SUPREME COURT OF THE UNITED STATES

AT

OCTOBER TERM, 1916.

EWING, COMMISSIONER OF PATENTS, v. UNITED STATES EX REL. FOWLER CAR COMPANY.

CERTIORARI TO THE COURT OF APPEALS OF THE DISTRICT OF COLUMBIA.

No. 721. Argued April 17, 1917.-Decided May 7, 1917.

When an applicant for a patent admits that the invention shown in his application was made at a date subsequent to the date upon which another application for the same invention was filed, and by amendment of his application adopts the prior applicant's claims, he thereby concedes the priority of the other's invention, its utility and the sufficiency of the claims.

In such a case the Commissioner of Patents can not be required by mandamus to declare an interference.

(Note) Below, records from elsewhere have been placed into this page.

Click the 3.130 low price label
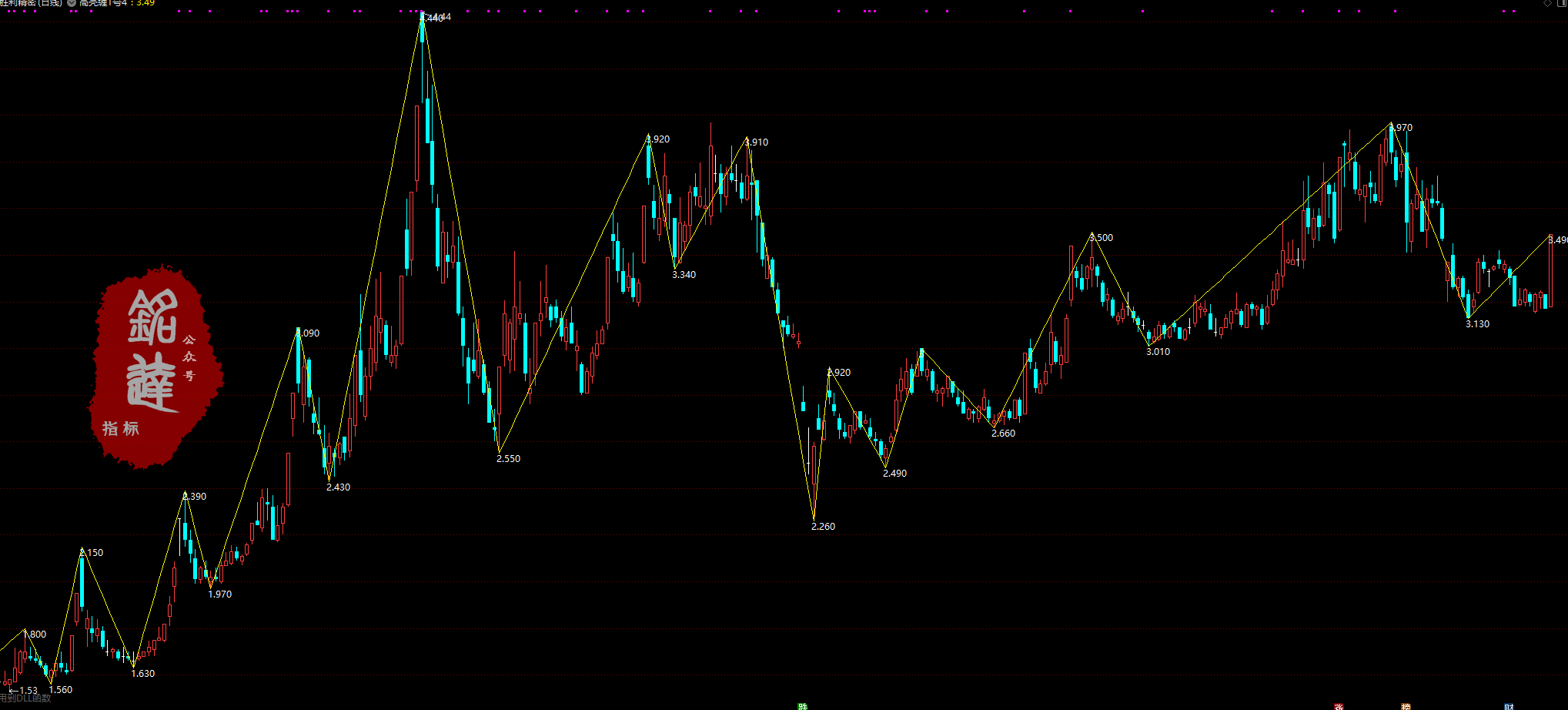This screenshot has height=710, width=1568. pyautogui.click(x=1477, y=324)
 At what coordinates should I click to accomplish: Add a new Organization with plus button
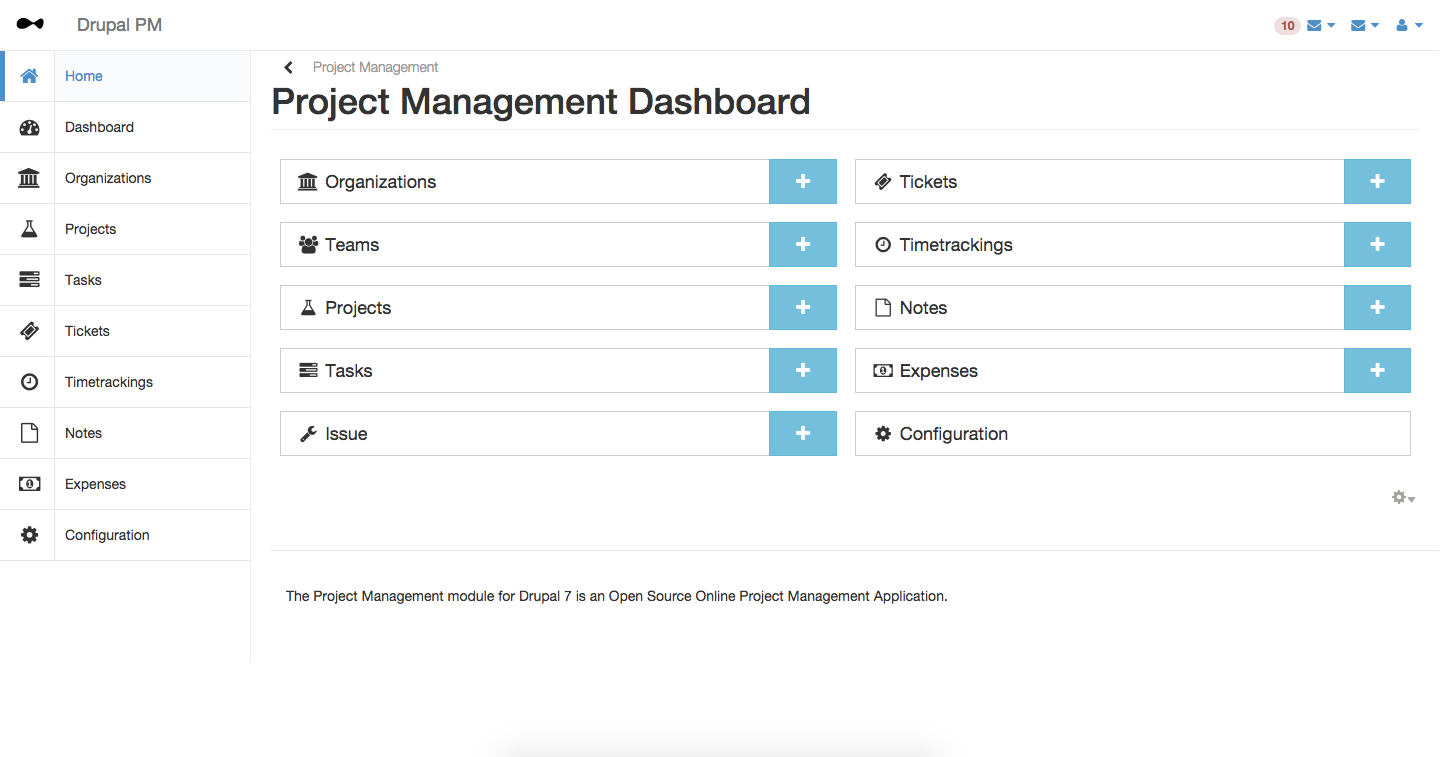coord(802,182)
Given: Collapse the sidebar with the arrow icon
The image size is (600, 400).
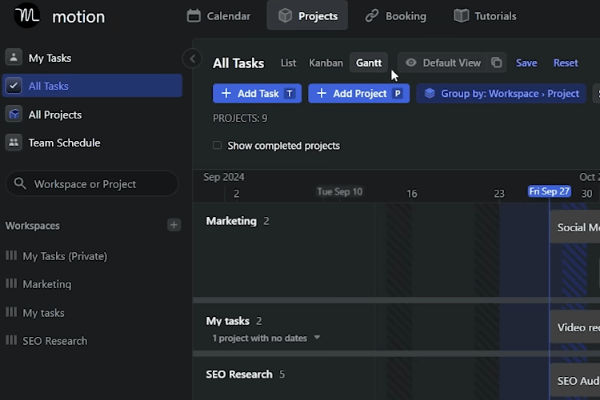Looking at the screenshot, I should (x=192, y=59).
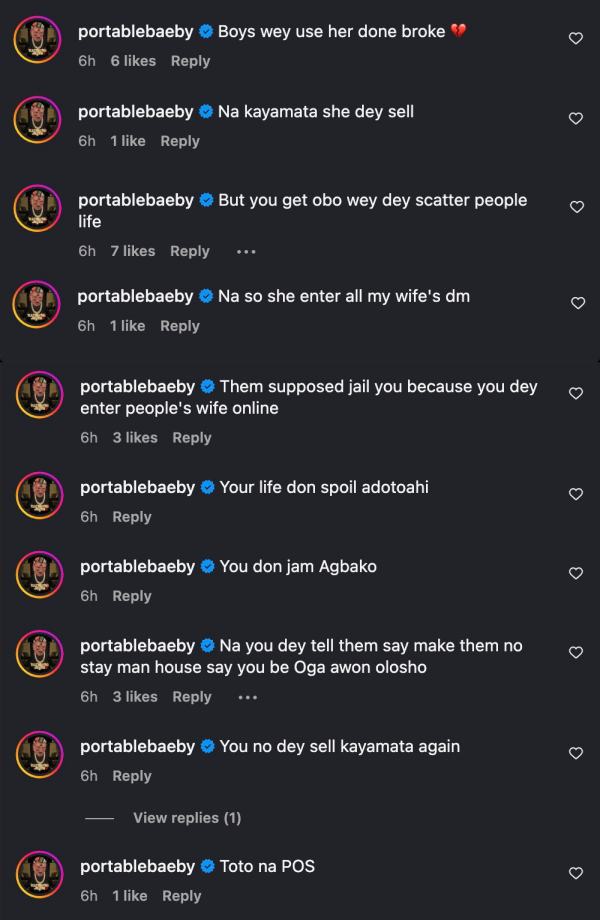600x920 pixels.
Task: Open portablebaeby profile from 'You don jam Agbako' comment
Action: [x=137, y=566]
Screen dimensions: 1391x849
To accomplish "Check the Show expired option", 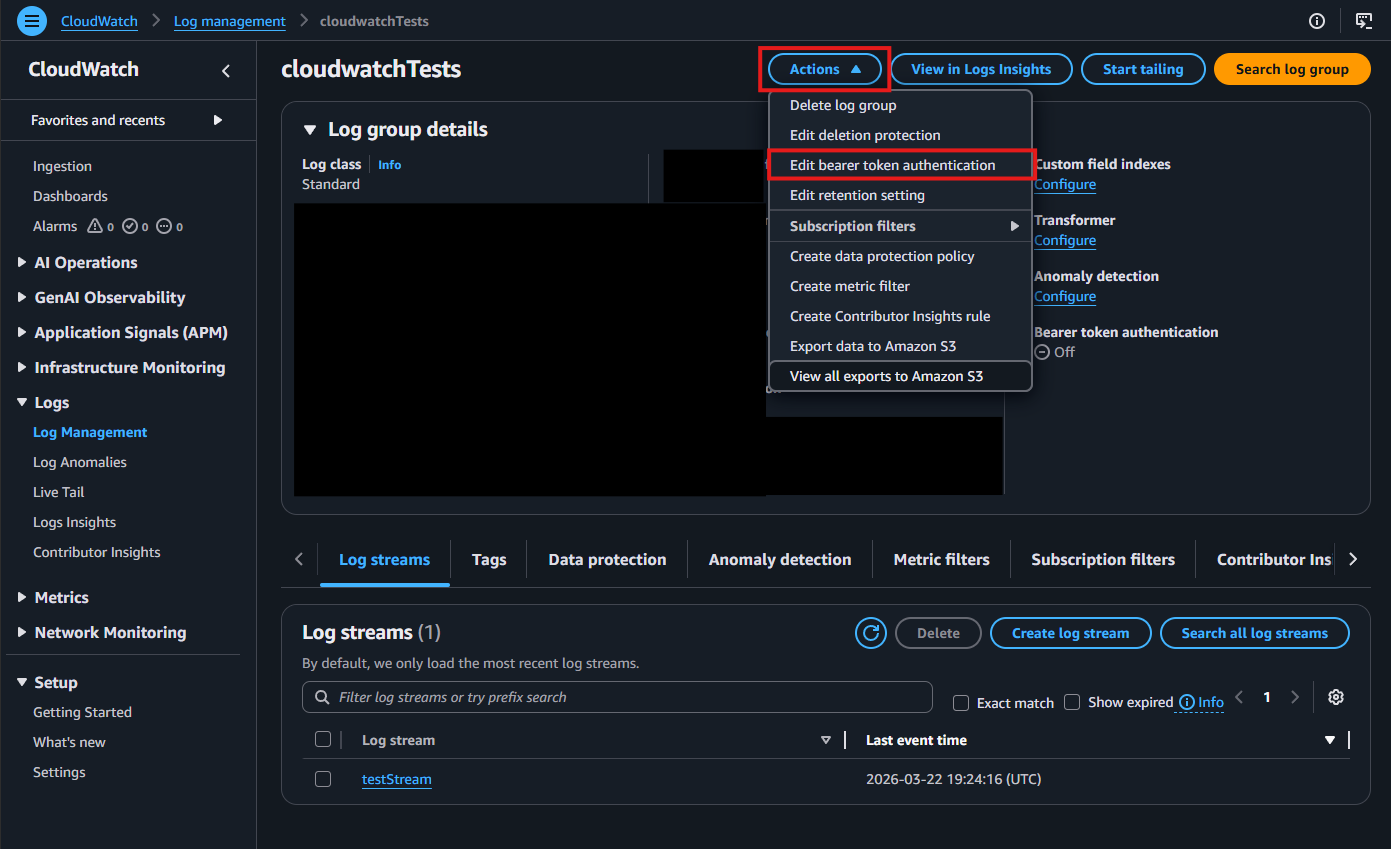I will pyautogui.click(x=1071, y=702).
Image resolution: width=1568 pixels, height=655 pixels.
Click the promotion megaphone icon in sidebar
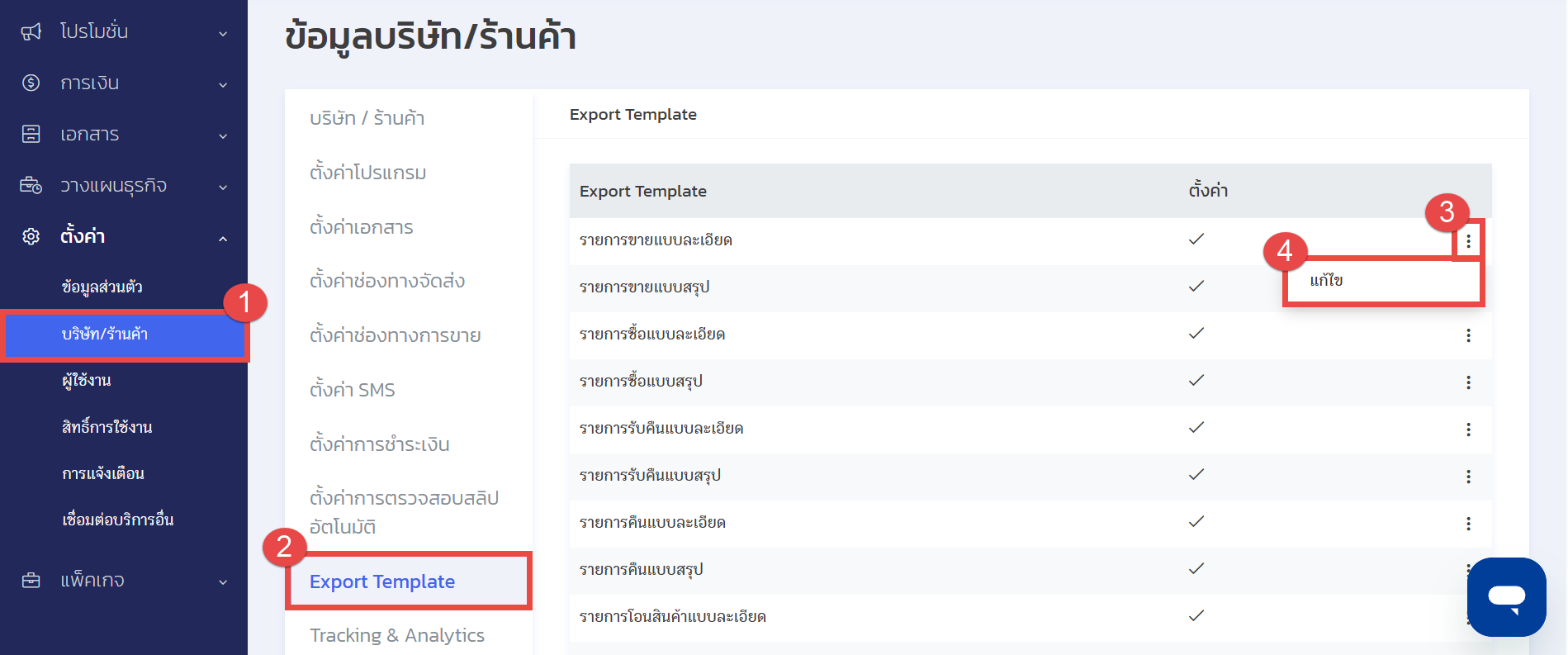coord(31,31)
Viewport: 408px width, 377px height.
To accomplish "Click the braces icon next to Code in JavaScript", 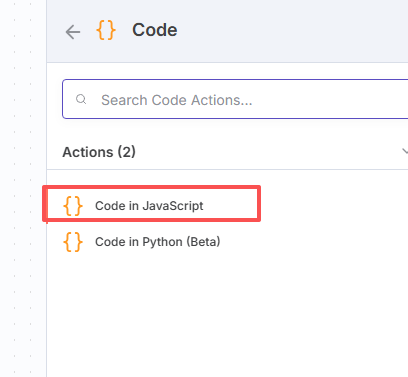I will point(73,206).
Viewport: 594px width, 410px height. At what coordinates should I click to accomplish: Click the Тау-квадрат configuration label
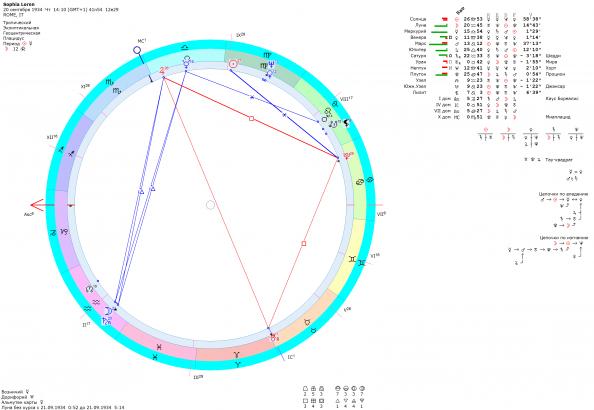click(558, 160)
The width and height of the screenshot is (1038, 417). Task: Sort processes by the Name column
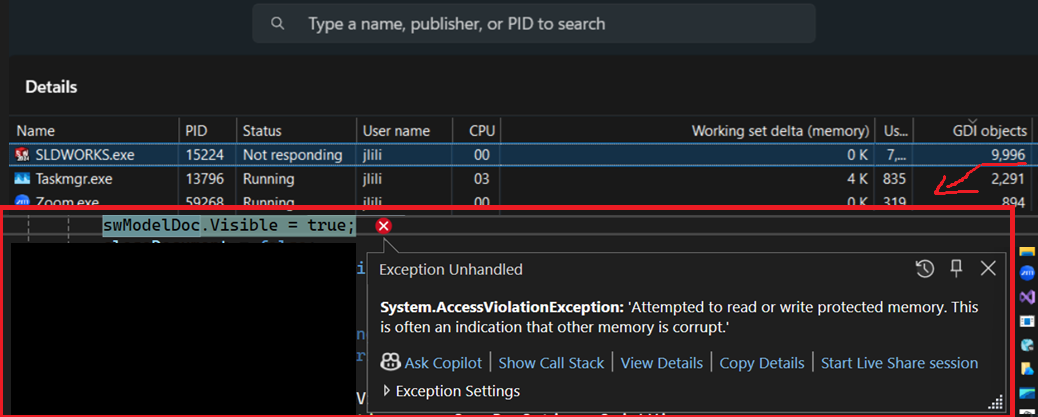(36, 131)
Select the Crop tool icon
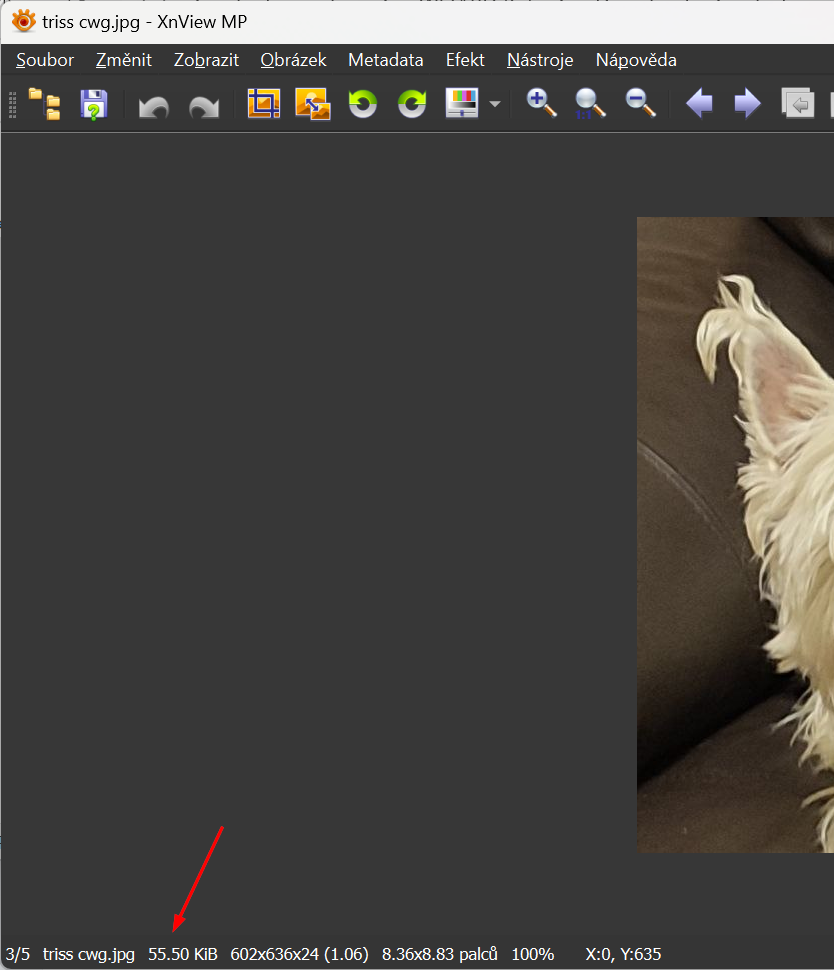Image resolution: width=834 pixels, height=970 pixels. [x=264, y=104]
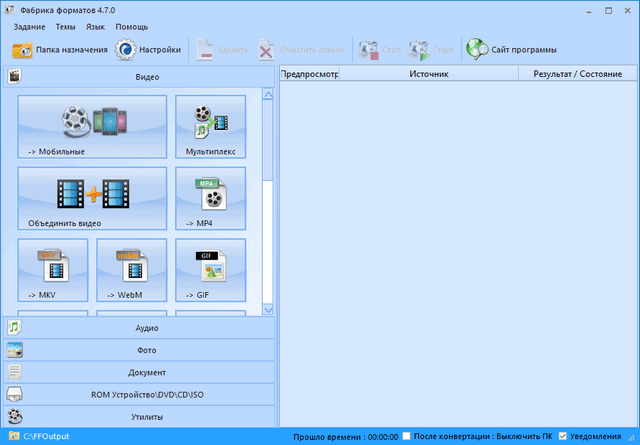Choose the MP4 conversion tile
Screen dimensions: 640x445
click(x=210, y=198)
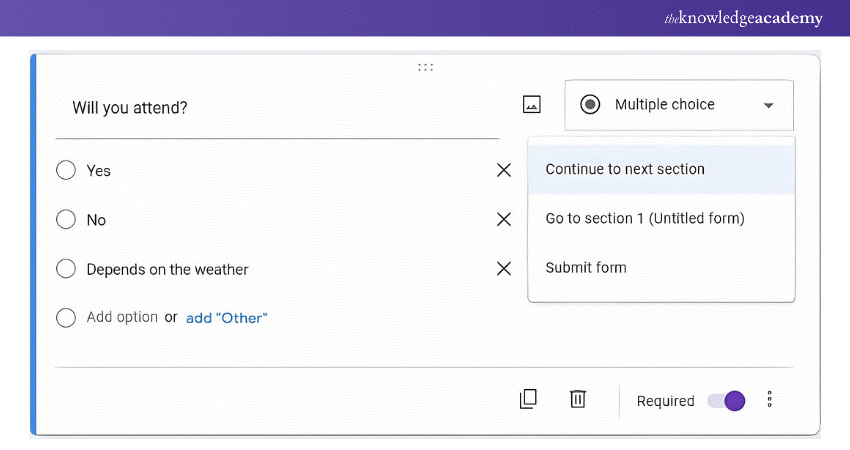Choose Go to section 1 (Untitled form)

click(645, 218)
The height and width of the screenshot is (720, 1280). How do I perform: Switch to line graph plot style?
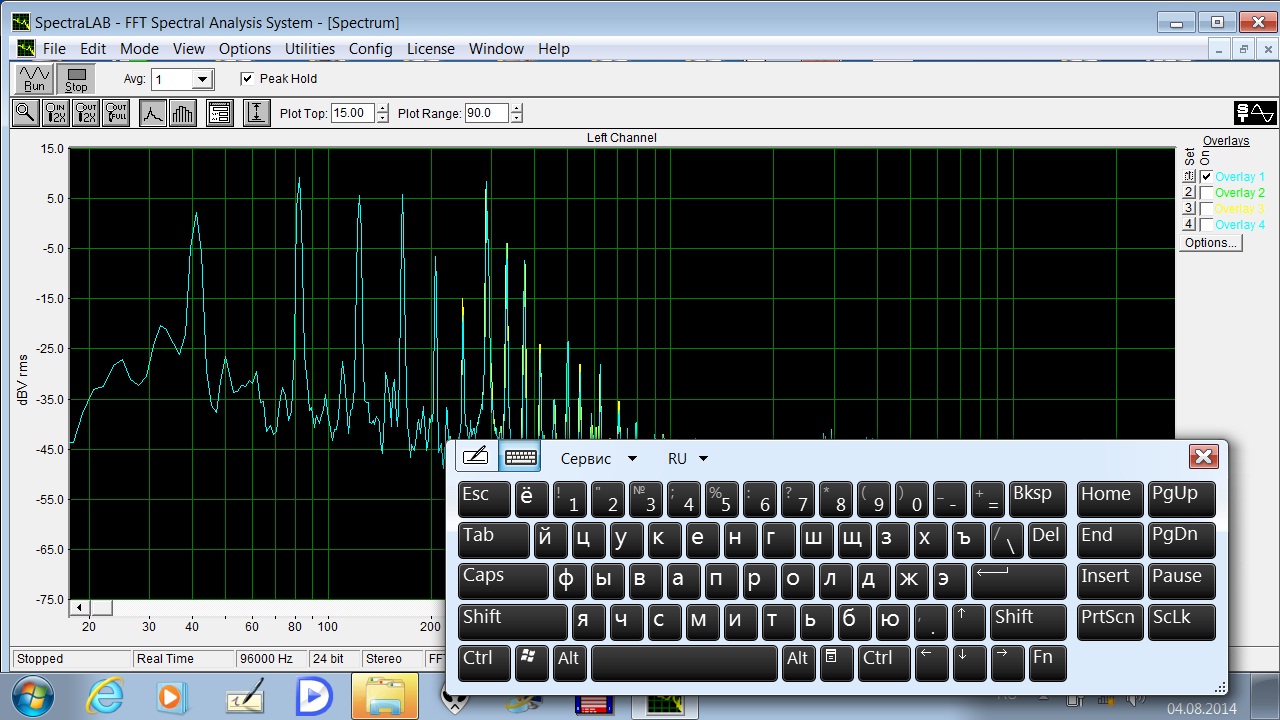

Under Rev. Stats., § 4904, the duty of the Commissioner to declare an interference arises only when, in the exercise of his judgment upon the facts presented, he is of opinion that a senior application will be interfered with by a junior one; the mere fact that the junior application covers the same ground or that the junior applicant asserts an interference is not enough to require the Commissioner to act. The judicial remedy for determining priority of invention is by suit in equity between the parties, not by mandamus against the Commissioner in an attempt to control the administrative discretion conferred upon him by Rev. Stats., § 4904.

45 App. D. C. 185, reversed.

(1)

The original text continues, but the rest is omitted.